• GIVEN REQUEST: Write out the full grilled Greek summer vegetables recipe page below, word for word.

• PAGE EXTRACT:
————————

When planning a BBQ menu, the meat is usually the star, and the sides are an afterthought. With this Grilled Greek Summer Veggies recipe, a platter overflowing with colorful marinated and grilled vegetables steals the show.
This is the perfect vegetable side dish for summer. It’s very no-fuss, keeps well in the refrigerator to eat throughout the week, and can feed a crowd.
Customizing Your Greek Grilled Veggies
You’ll find that this recipe adapts well to small tweaks to suit your tastes. Here are a few ways to make it your own:
Use your favorite veggies. Feel free to swap out vegetables and grill what you love.
Make them thicker if you’d like. We sliced each of these vegetables around ¼-?” thick so they will grill quickly, but you can slice them thicker if you like meatier veggies.
Switch up the dressing for fun. This dish would also be tasty with the Primal Kitchen Italian Dressing or Primal Kitchen Oil and Vinegar Dressing in lieu of the Greek dressing.
Stovetop option. If you don’t have a grill, these can be made in a grill pan on the stovetop, or even roasted on a parchment-covered sheet pan in your oven. Roast at 400 degrees for 15 minutes on each side, or until nicely browned.

————————

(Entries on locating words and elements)
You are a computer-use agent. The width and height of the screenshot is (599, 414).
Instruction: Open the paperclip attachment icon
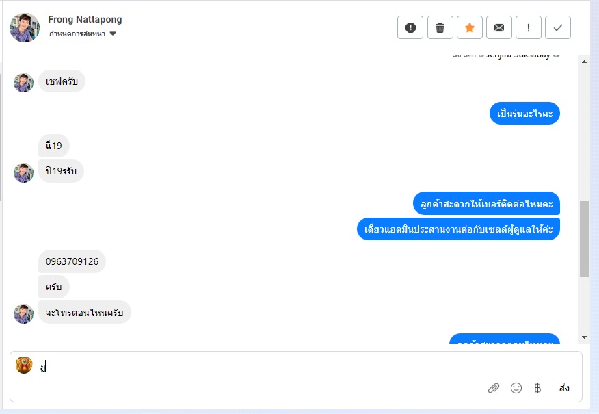494,388
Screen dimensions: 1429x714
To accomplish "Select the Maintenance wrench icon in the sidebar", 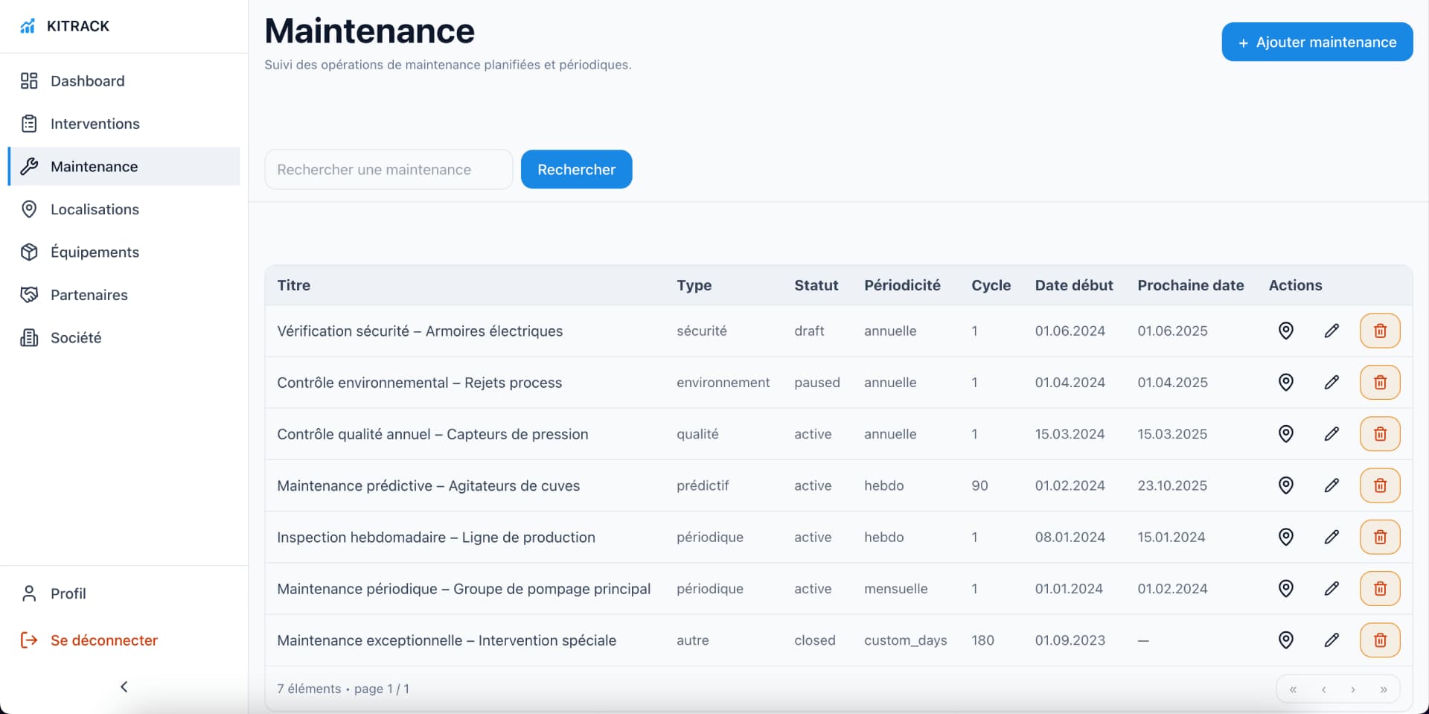I will (x=29, y=166).
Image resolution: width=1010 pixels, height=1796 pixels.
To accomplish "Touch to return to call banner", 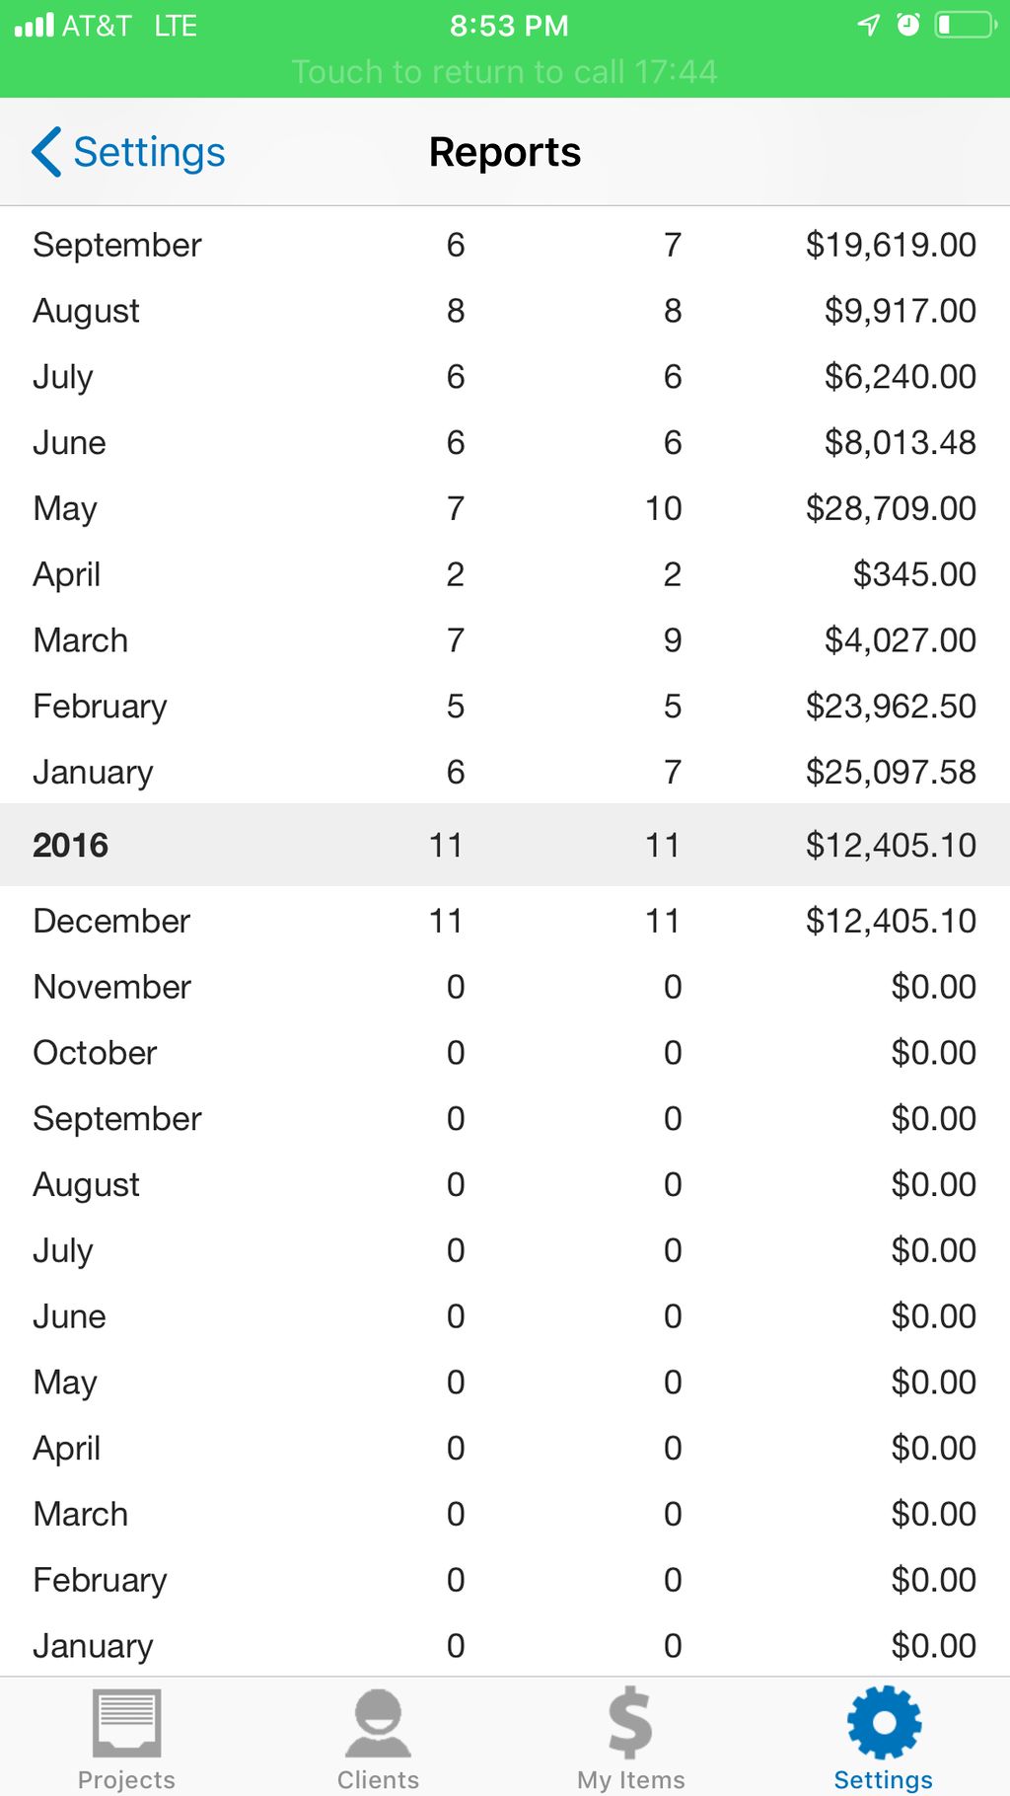I will [x=505, y=72].
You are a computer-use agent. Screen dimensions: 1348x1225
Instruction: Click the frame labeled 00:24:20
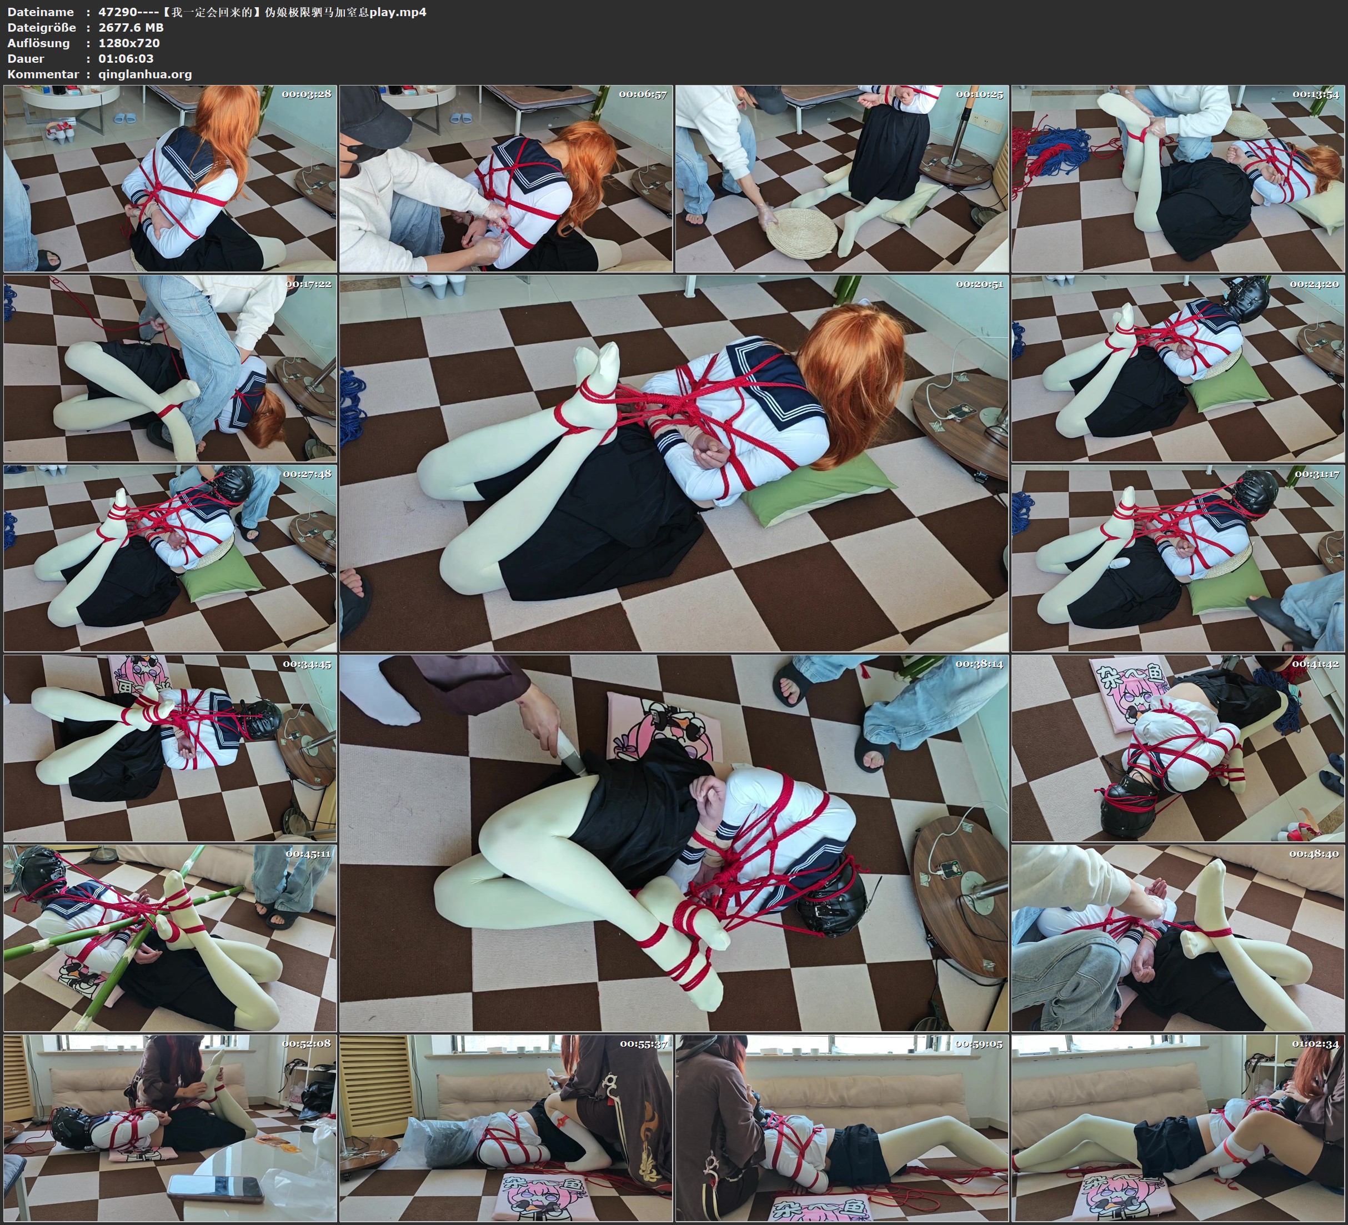pyautogui.click(x=1178, y=368)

————————

• FINAL RESULT:
When planning a BBQ menu, the meat is usually the star, and the sides are an afterthought. With this Grilled Greek Summer Veggies recipe, a platter overflowing with colorful marinated and grilled vegetables steals the show.
This is the perfect vegetable side dish for summer. It’s very no-fuss, keeps well in the refrigerator to eat throughout the week, and can feed a crowd.
Customizing Your Greek Grilled Veggies
You’ll find that this recipe adapts well to small tweaks to suit your tastes. Here are a few ways to make it your own:
Use your favorite veggies. Feel free to swap out vegetables and grill what you love.
Make them thicker if you’d like. We sliced each of these vegetables around ¼-?” thick so they will grill quickly, but you can slice them thicker if you like meatier veggies.
Switch up the dressing for fun. This dish would also be tasty with the Primal Kitchen Italian Dressing or Primal Kitchen Oil and Vinegar Dressing in lieu of the Greek dressing.
Stovetop option. If you don’t have a grill, these can be made in a grill pan on the stovetop, or even roasted on a parchment-covered sheet pan in your oven. Roast at 400 degrees for 15 minutes on each side, or until nicely browned.